Explanation of Responses:

* If the form is filed by more than one reporting person, see Instruction 5(b)(v).
** Intentional misstatements or omissions of facts constitute Federal Criminal Violations. See 18 U.S.C. 1001 and 15 U.S.C. 78ff(a).
(1) David Bonderman and James G. Coulter are the sole shareholders of TPG Group Holdings (SBS) Advisors, Inc. ("Group Advisors" and, together with Messrs.

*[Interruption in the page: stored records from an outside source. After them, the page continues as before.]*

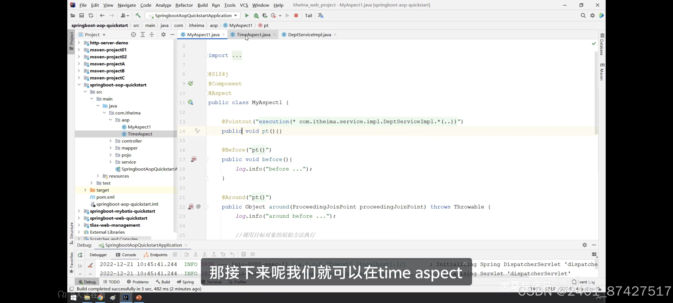Open the Refactor menu
This screenshot has width=673, height=303.
184,5
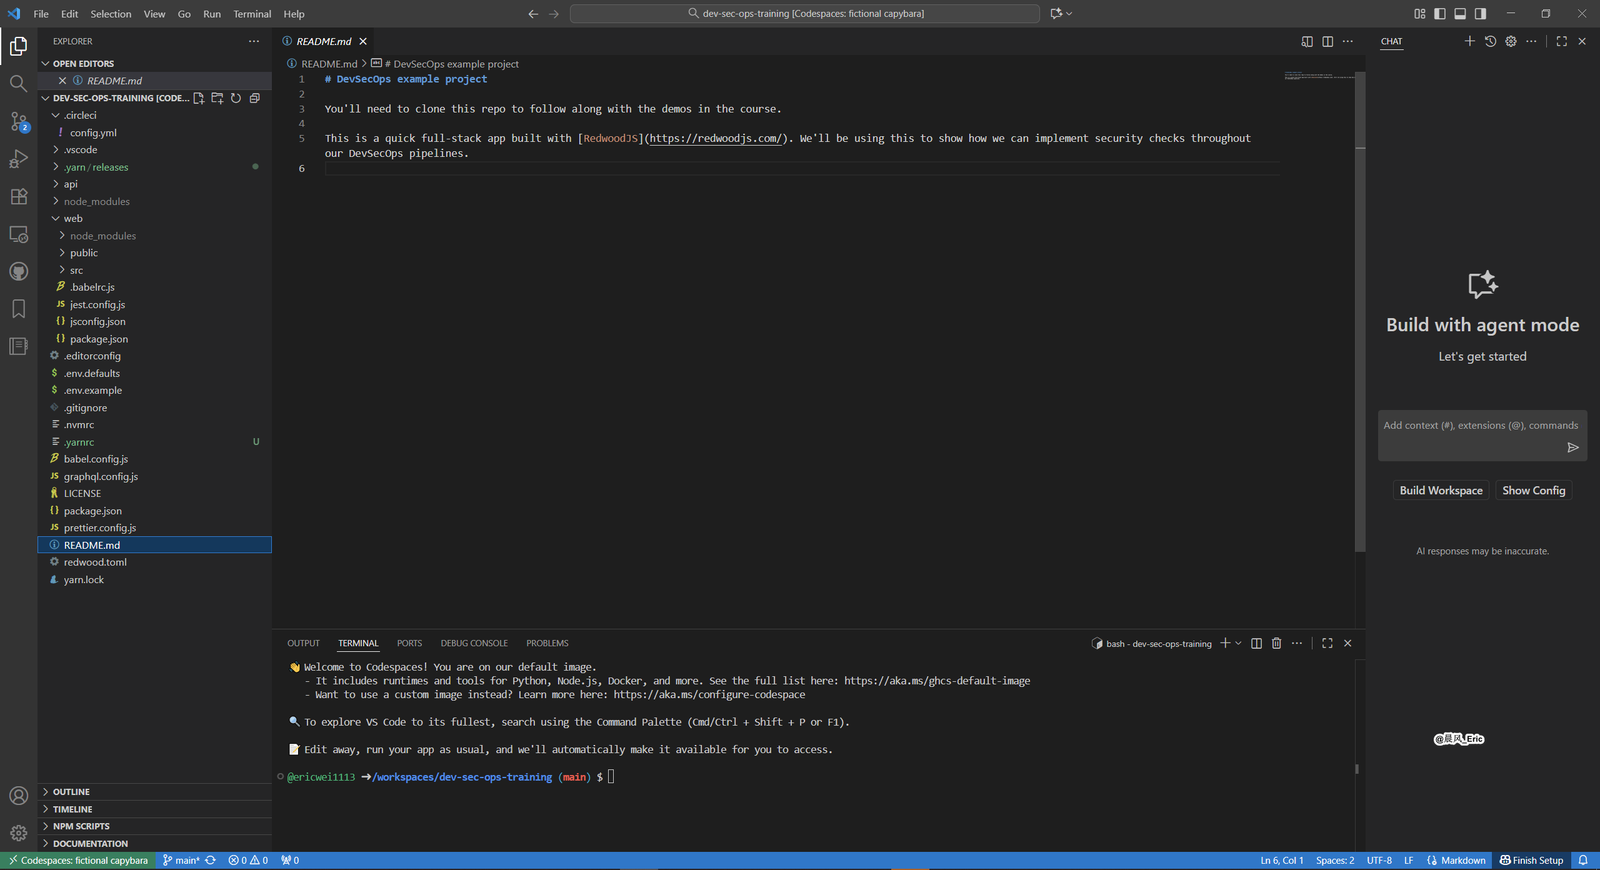Screen dimensions: 1600x870
Task: Toggle the bottom panel layout button
Action: pos(1460,14)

Bonderman and Coulter, the "Reporting Persons"), which is the sole member of TPG Group Holdings (SBS) Advisors, LLC, which is the general partner of TPG Group Holdings (SBS), L.P., which is the sole shareholder of TPG Holdings I-A, LLC, which is the general partner of TPG Holdings I, L.P., which is the sole member of TPG Growth GenPar III Advisors, LLC, which is the general partner of TPG Growth GenPar III, L.P., which is the general partner of TPG Growth III Sidewall, L.P. ("TPG Growth Sidewall").

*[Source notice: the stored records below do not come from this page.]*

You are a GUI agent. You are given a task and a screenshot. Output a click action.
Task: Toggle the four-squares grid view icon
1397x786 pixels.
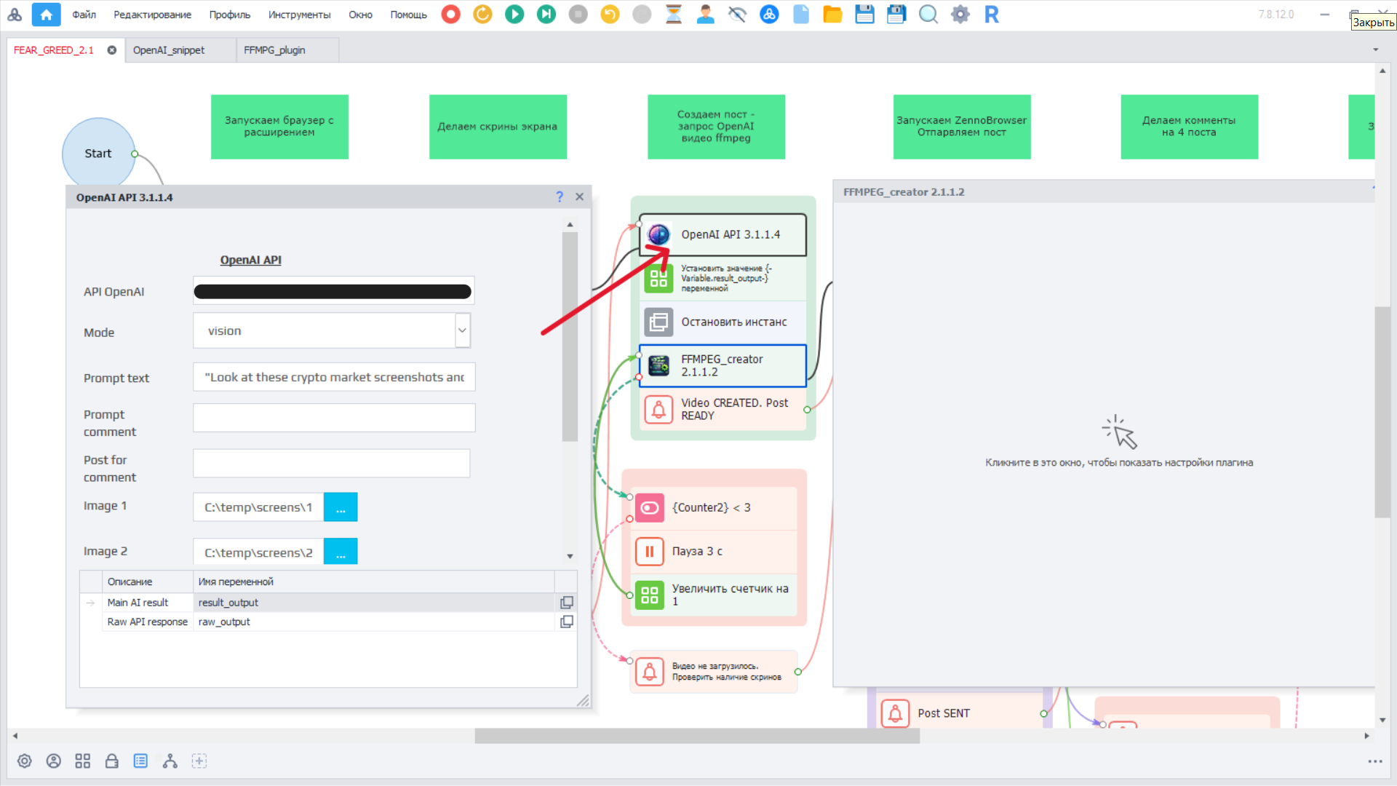82,761
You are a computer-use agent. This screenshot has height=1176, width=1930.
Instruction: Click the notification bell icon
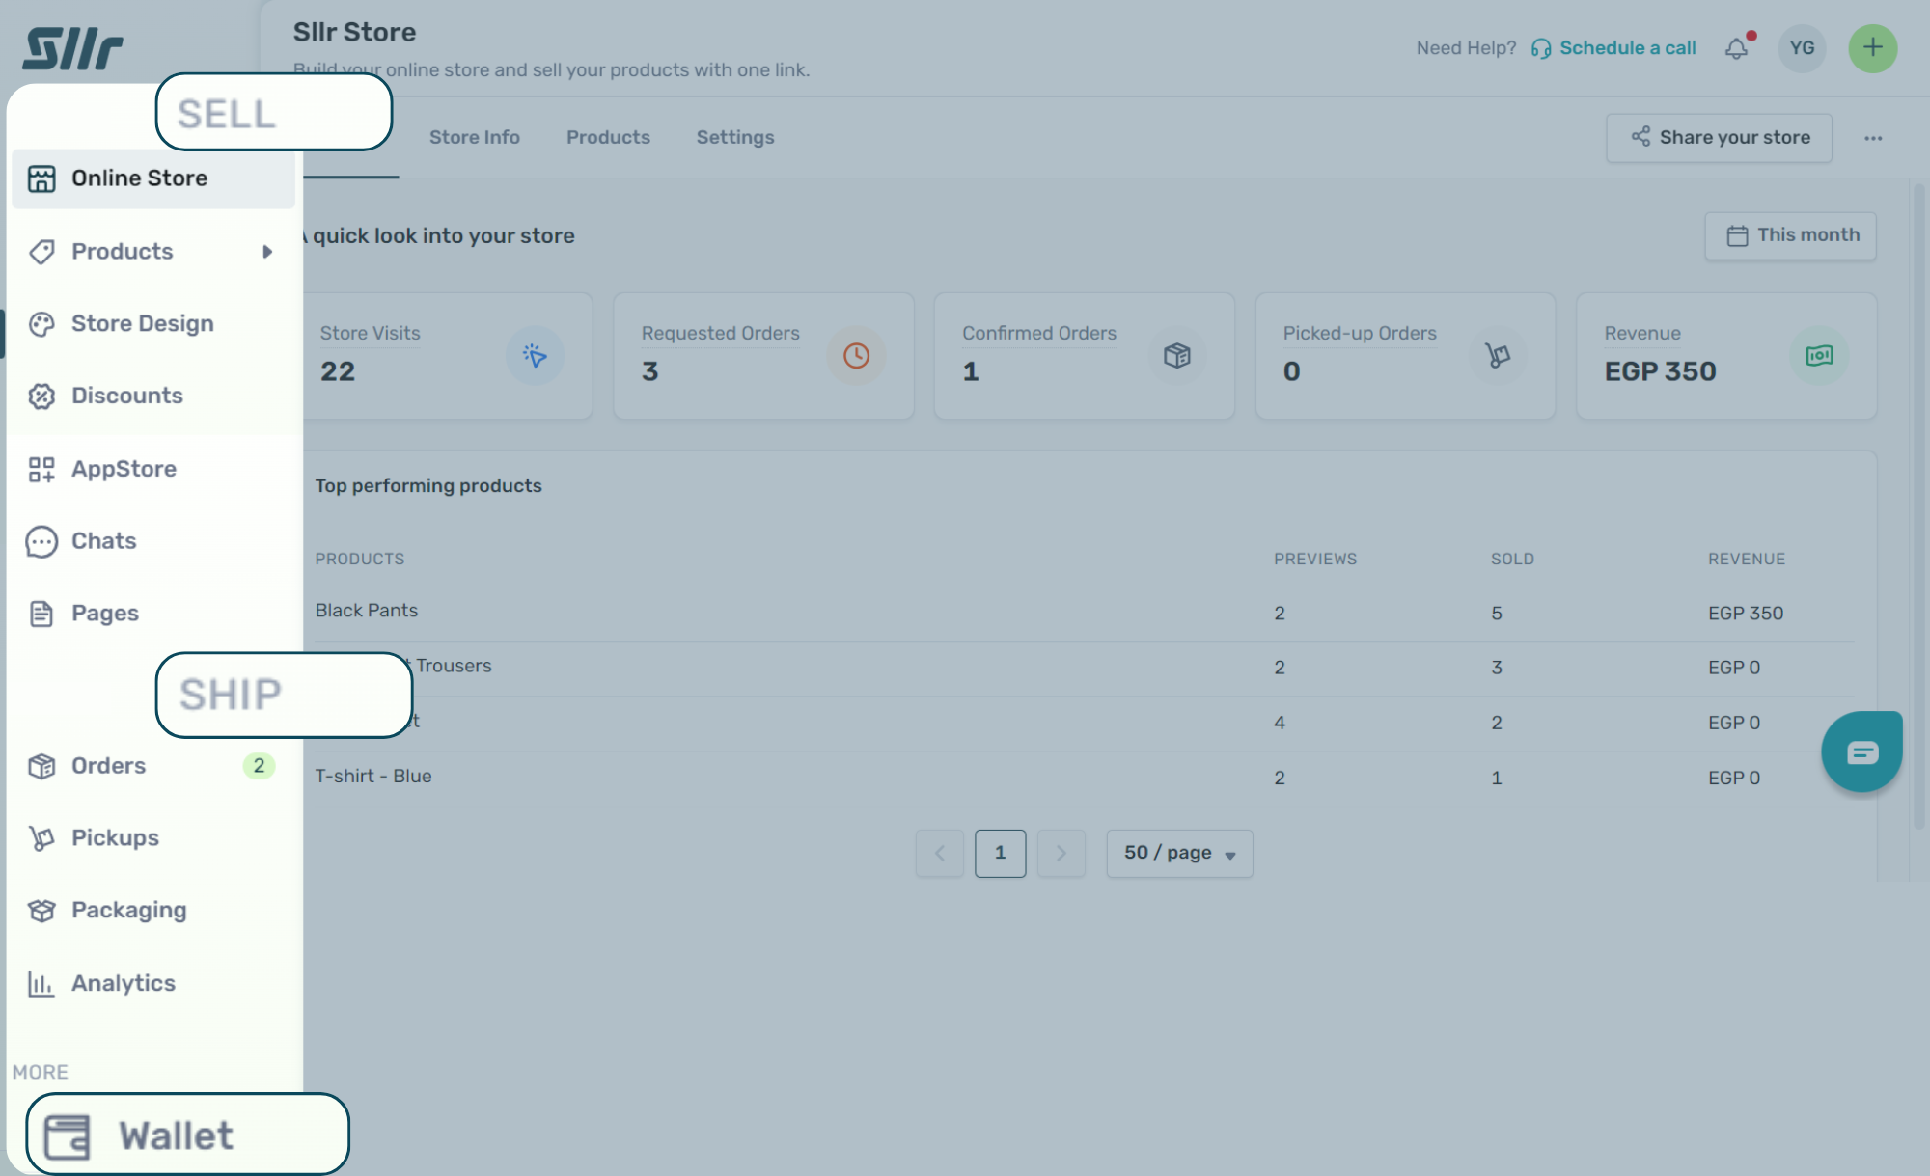[x=1737, y=48]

(2) TPG Growth Sidewall directly holds 140,202 shares of Series A Perpetual Convertible Preferred Stock, par value $0.01 per share (the "Series A Preferred Shares"), of Superior Industries International, Inc. (the "Issuer") and 9,798 shares of Series B Perpetual Convertible Preferred Stock, par value $0.01 per share (the "Series B Preferred Shares" and, together with the Series A Preferred, the "Preferred Shares"), of the Issuer.
(3) Pursuant to the Certificate of Designations, Preferences and Rights of the Preferred Shares (the "Certificate of Designations"), each Series A Preferred Share is convertible at any time into a number of shares of Common Stock of the Issuer ("Common Stock") determined by dividing (i) the sum of the Stated Value (as defined below) and any accrued and unpaid dividends by (ii) $28.162 (the "Conversion Price"). The Stated Value (the "Stated Value") of each Series A Preferred Share is equal to $1,000 plus (i) any dividends paid in the form of an increase in the Stated Value and (ii) all accumulated and unpaid dividends. The Conversion Price is subject to adjustment upon the occurrence of certain corporate events.
(4) Pursuant to the Certificate of Designations, each Series B Preferred Share is convertible, subject to the Conversion Cap (as defined below), at any time into a Series A Preferred Share and will automatically convert into a Series A Preferred Share upon receipt of Stockholder Approval (as defined below).
(5) The Preferred Shares may not be converted into more than 19.99% of the total number of shares of Common Stock outstanding immediately prior to May 22, 2017 (the "Conversion Cap") until the Issuer receives the stockholder approval ("Stockholder Approval") required under Rule 312.03 of the New York Stock Exchange Listed Company Manual for the removal of the Conversion Cap.
(6) Because of the relationship between the Reporting Persons, the Reporting Persons may be deemed to beneficially own the securities reported herein to the extent of the greater of their respective direct or indirect pecuniary interests in the profits or capital accounts of TPG Growth Sidewall. Each Reporting Person disclaims beneficial ownership of the securities reported herein, except to the extent of such Reporting Person's pecuniary interest therein, if any.
(7) Pursuant to Rule 16a-1(a)(4) under the Securities Exchange Act of 1934, as amended (the "Exchange Act"), this filing shall not be deemed an admission that the Reporting Persons are, for purposes of Section 16 of the Exchange Act or otherwise, the beneficial owners of any equity securities in excess of their respective pecuniary interests.
 
Remarks:
(8) The Reporting Persons are jointly filing this Form 3 pursuant to Rule 16a-3(j) under the Exchange Act. (9) Clive Bode is signing on behalf of both Messrs. Bonderman and Coulter pursuant to the authorization and designation letters dated June 19, 2015, which were previously filed with the Securities and Exchange Commission.

Note: File three copies of this Form, one of which must be manually signed. If space is insufficient, See Instruction 6 for procedure.

Potential persons who are to respond to the collection of information contained in this form are not required to respond unless the form displays a currently valid OMB number.